Stored data
Segment Open

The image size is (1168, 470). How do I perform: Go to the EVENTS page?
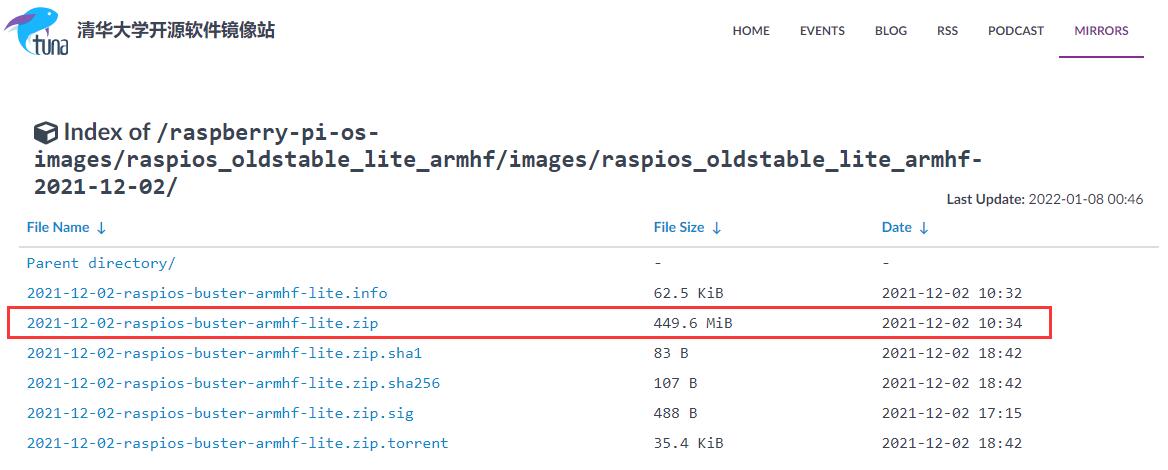point(822,31)
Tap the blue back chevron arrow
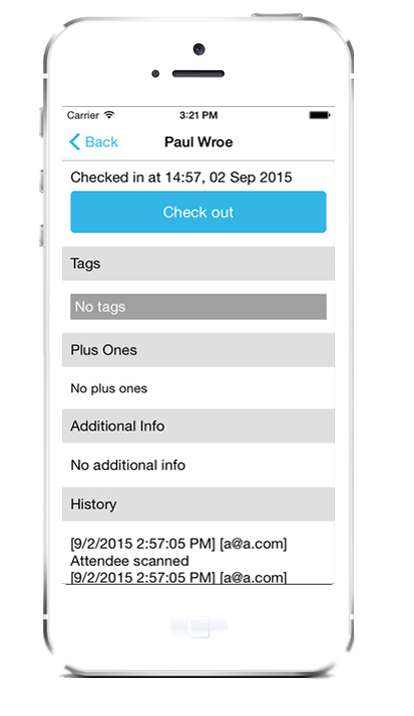The image size is (414, 716). click(74, 142)
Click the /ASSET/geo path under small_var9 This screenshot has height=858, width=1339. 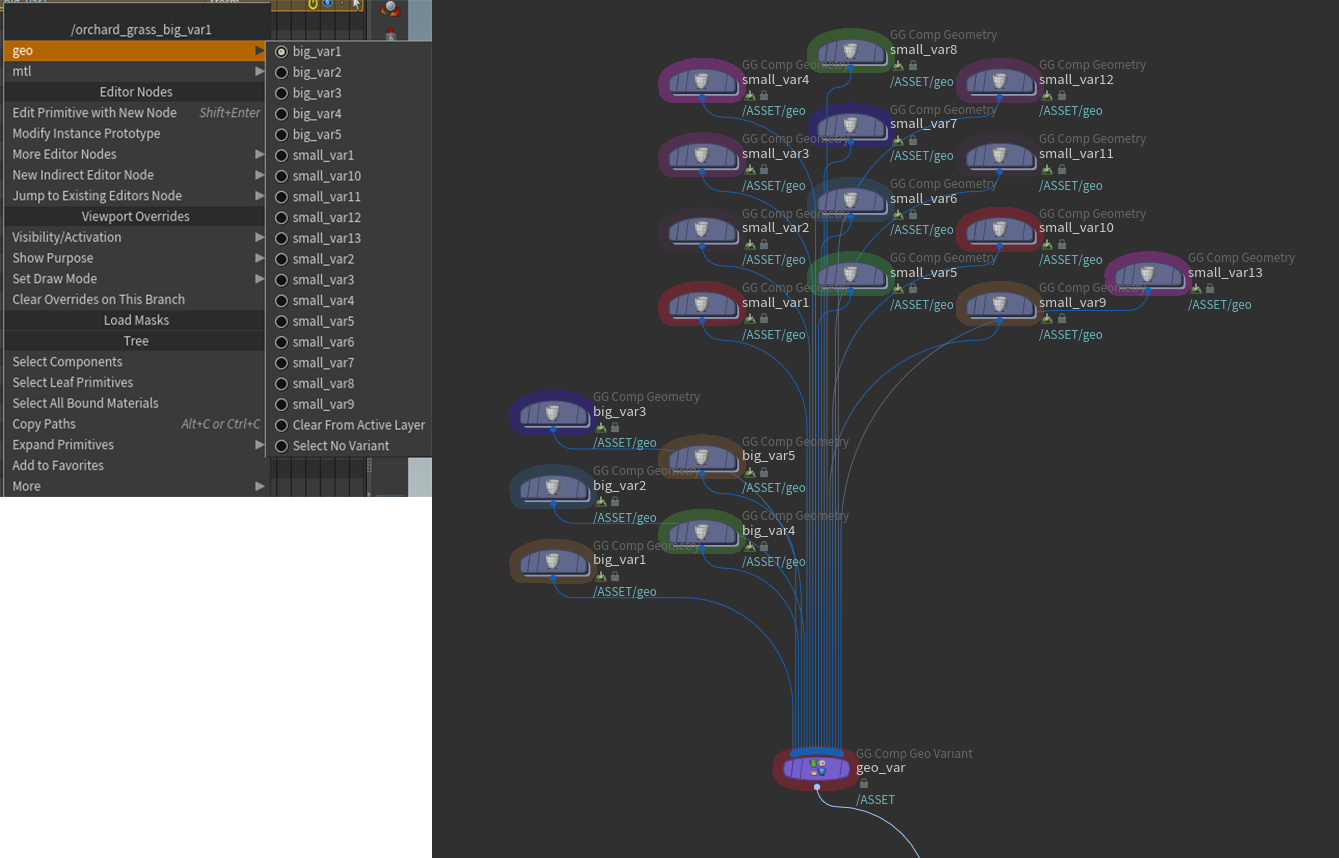[1070, 334]
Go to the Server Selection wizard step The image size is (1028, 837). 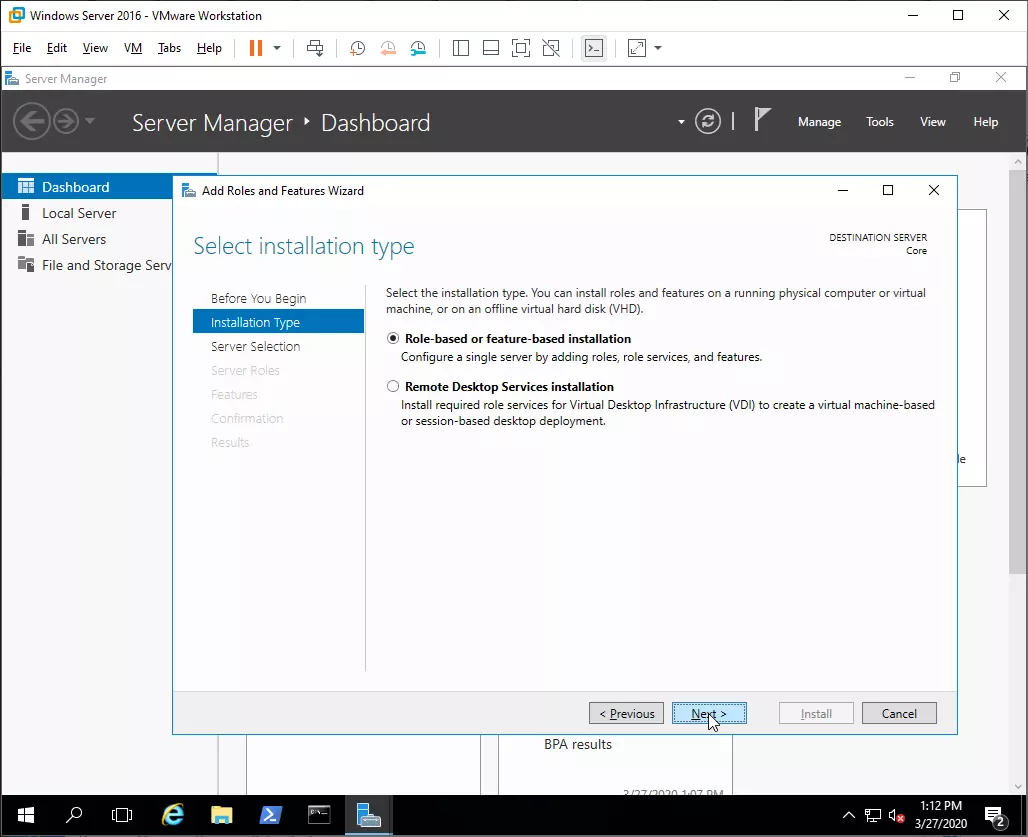[x=255, y=347]
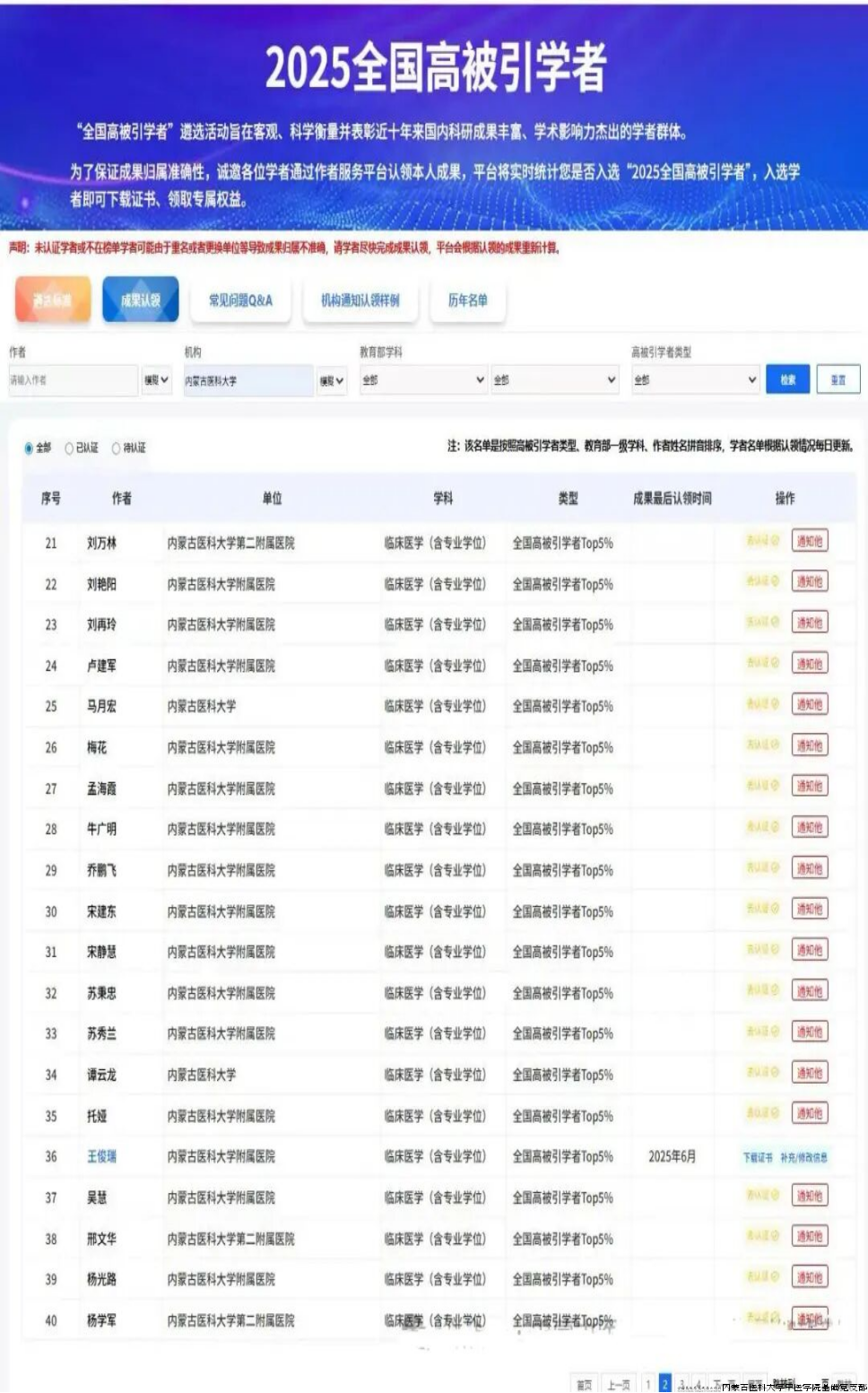Open the 历年名单 tab
Screen dimensions: 868x1393
click(467, 300)
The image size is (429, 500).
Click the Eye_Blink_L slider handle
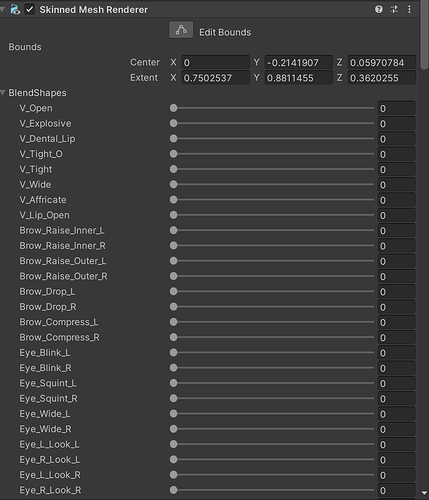pyautogui.click(x=173, y=352)
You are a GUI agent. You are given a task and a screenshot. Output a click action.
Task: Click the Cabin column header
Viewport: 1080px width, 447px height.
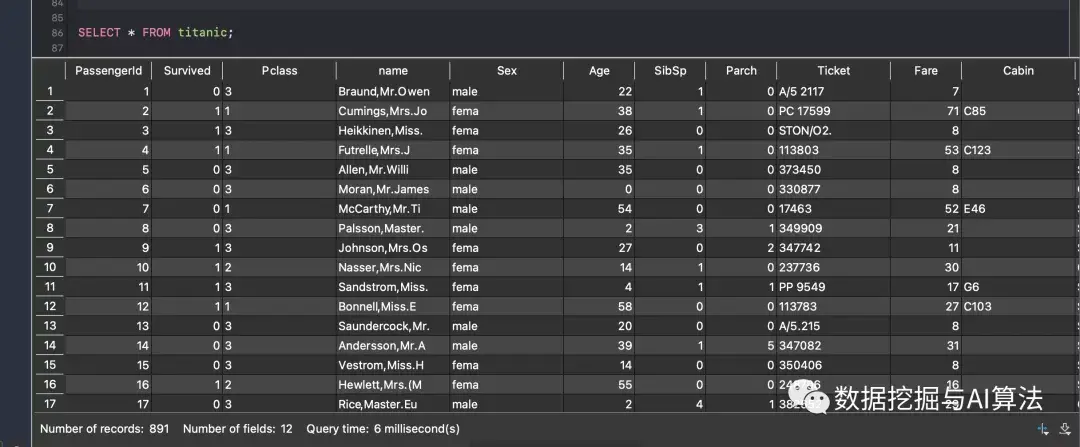click(x=1018, y=71)
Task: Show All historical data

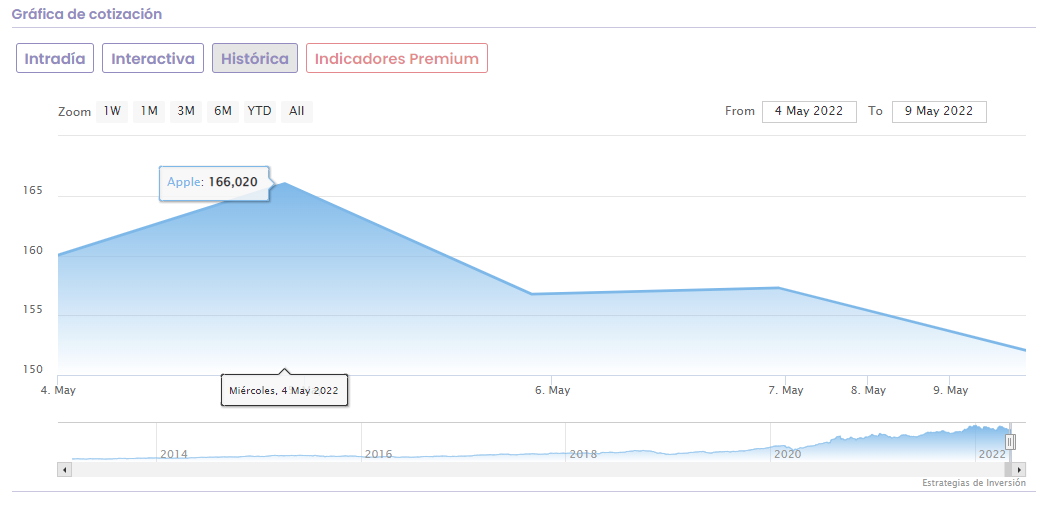Action: point(297,111)
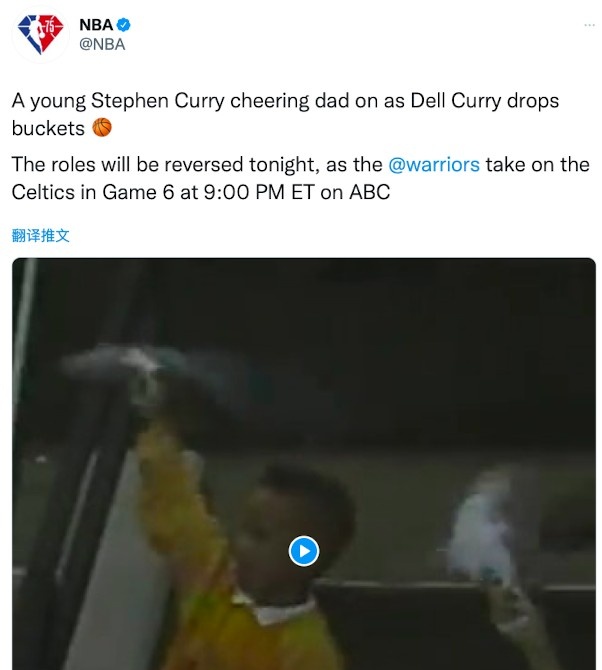Play the video with the blue play button
The width and height of the screenshot is (602, 670).
tap(303, 551)
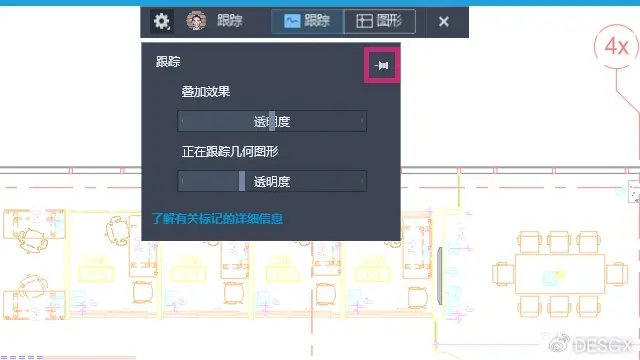Click the 正在跟踪几何图形 opacity slider handle
This screenshot has height=360, width=640.
tap(242, 181)
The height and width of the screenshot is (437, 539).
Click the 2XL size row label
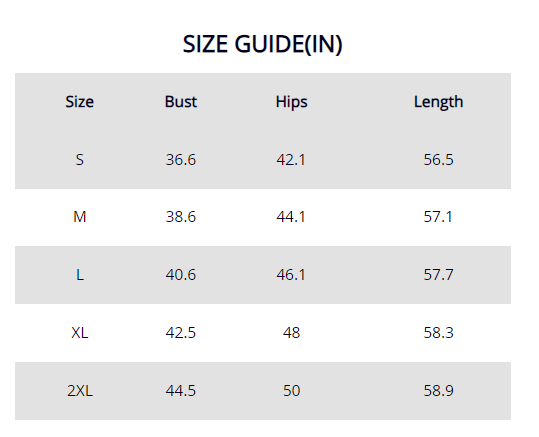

Segment Closed

→ **Aim of the exercise**:
What are the lines from the one containing "Task: Show All historical data" through the end of the records? Write them out exactly, leaving out the pictures.

→ **Task solution**:
Task: Show All historical data

Action: point(297,111)
Play the video with the blue play button
The width and height of the screenshot is (602, 670).
tap(303, 551)
Click the 正在跟踪几何图形 opacity slider handle
This screenshot has height=360, width=640.
tap(242, 181)
The height and width of the screenshot is (437, 539).
Click the 2XL size row label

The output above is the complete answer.